Non-interest income compared to the six months ended June 30, 2024:

  • Non-interest income decreased $188 thousand primarily due to the gains on the sale of loans and REO property that occurred during the first half of 2024.

Non-interest expense compared to the six months ended June 30, 2024:

  • Non-interest expense was $27.2 million, an increase of $711 thousand.
  • Compensation and benefits expense increased by $474 thousand and data processing expense increased $233 thousand. Additionally, advertising, FDIC insurance and occupancy and equipment expenses increased by $83 thousand, $61 thousand and $58 thousand, respectively.

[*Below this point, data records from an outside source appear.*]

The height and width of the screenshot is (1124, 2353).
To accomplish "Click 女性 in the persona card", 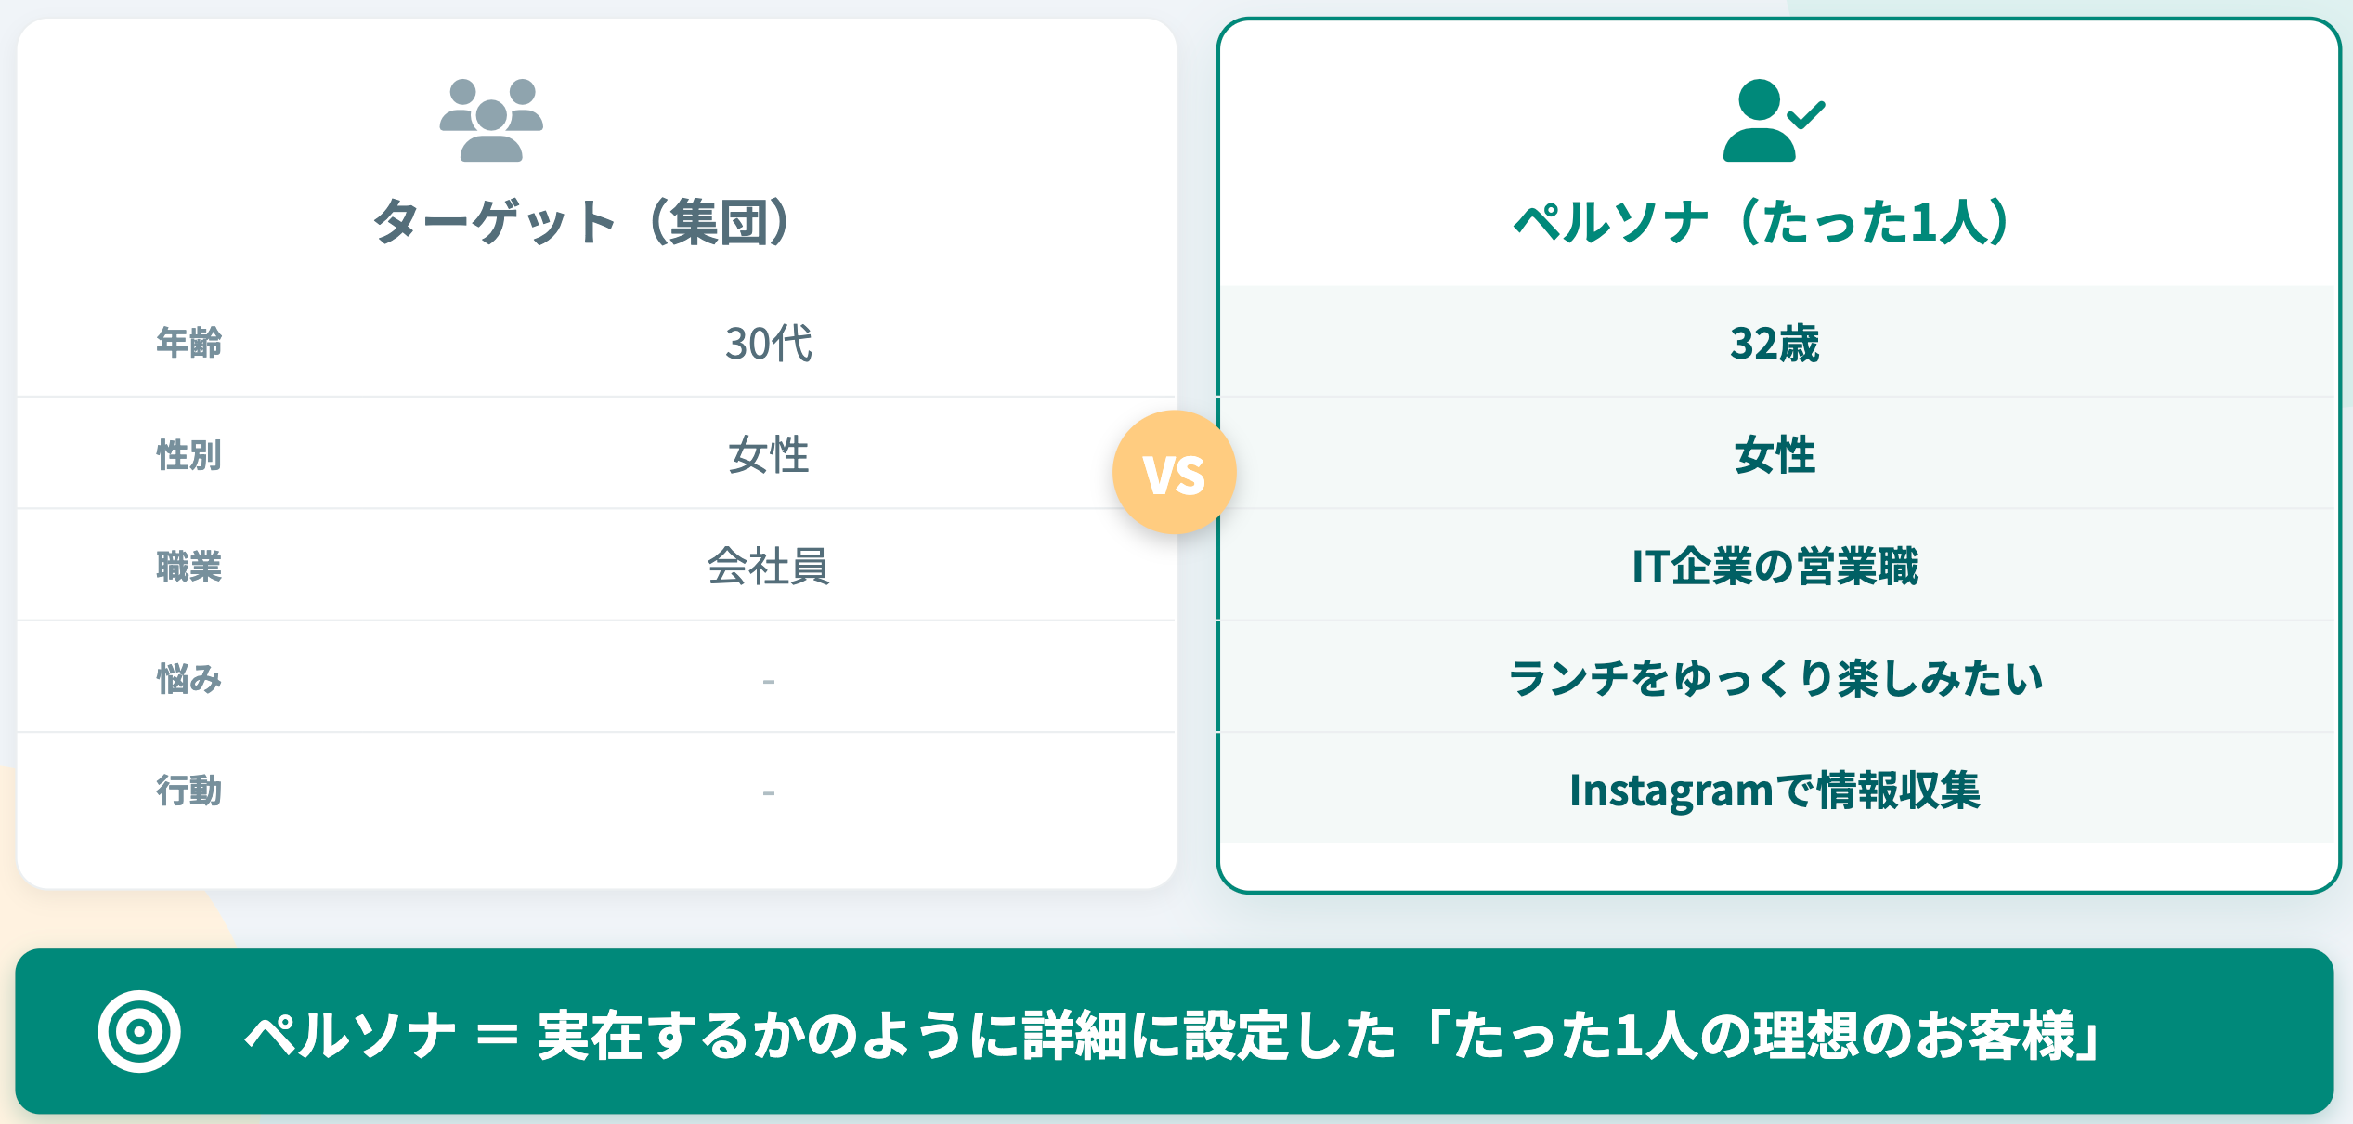I will click(x=1775, y=455).
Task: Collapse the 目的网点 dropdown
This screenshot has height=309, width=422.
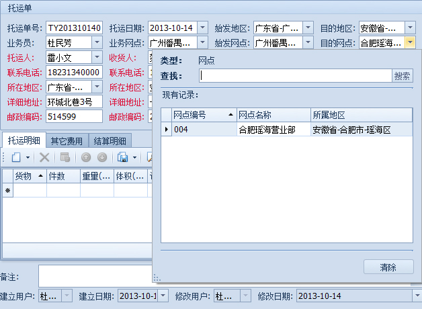Action: [x=411, y=43]
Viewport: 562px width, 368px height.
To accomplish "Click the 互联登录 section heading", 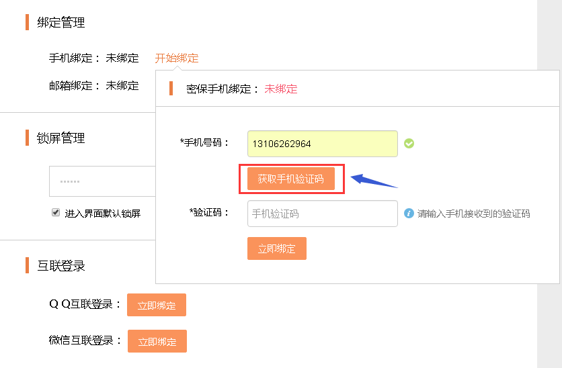I will coord(61,266).
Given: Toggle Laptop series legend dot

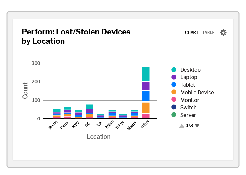Looking at the screenshot, I should [x=174, y=77].
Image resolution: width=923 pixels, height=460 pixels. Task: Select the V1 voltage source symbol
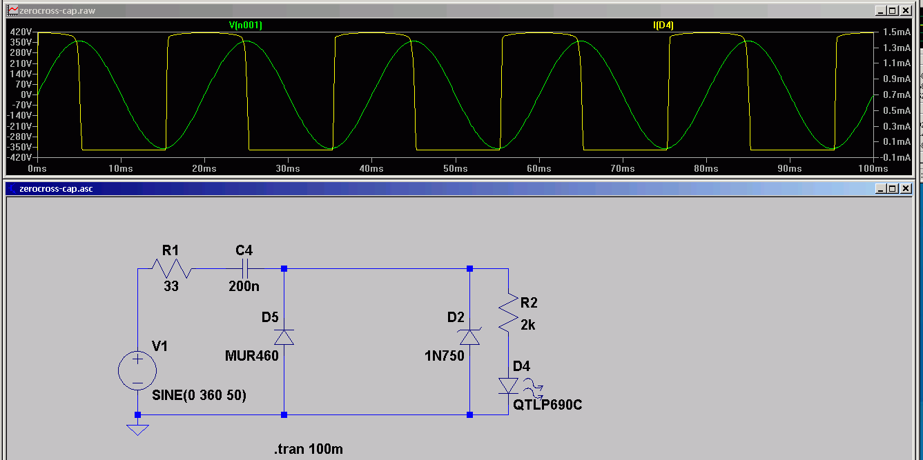click(137, 370)
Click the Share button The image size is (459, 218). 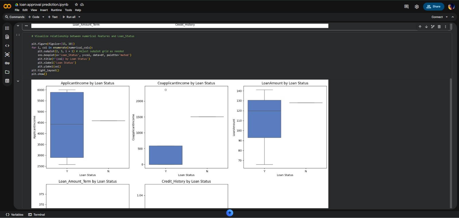pyautogui.click(x=433, y=7)
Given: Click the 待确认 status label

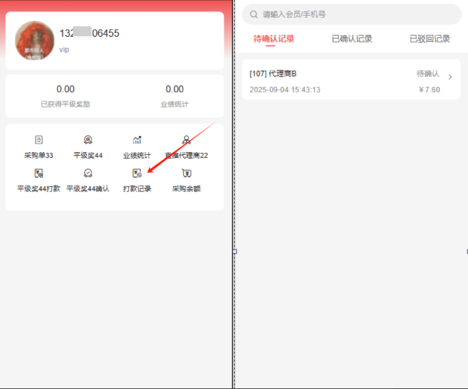Looking at the screenshot, I should pyautogui.click(x=427, y=74).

Income tax expense compared to the six months ended June 30, 2024:

  • The Company did not record a tax benefit for the losses incurred during the six months ended June 30, 2025 and 2024 due to the full valuation allowance required on its deferred tax assets.
  • The Company’s current tax position reflects the previously established full valuation allowance on its deferred tax assets. At June30, 2025, the valuation allowance on deferred tax assets was $25.6 million.

Balance Sheet Summary:

June30, 2025 compared to December31, 2024

Cash and cash equivalents:

  • Cash and cash equivalents decreased $625 thousand to $41.9 million.

Securities available-for-sale:

  • Securities available-for-sale decreased $12.8 million to $284.2 million due to maturities, calls and pay downs, partially offset by purchases and a decrease in unrealized losses of $5.8 million.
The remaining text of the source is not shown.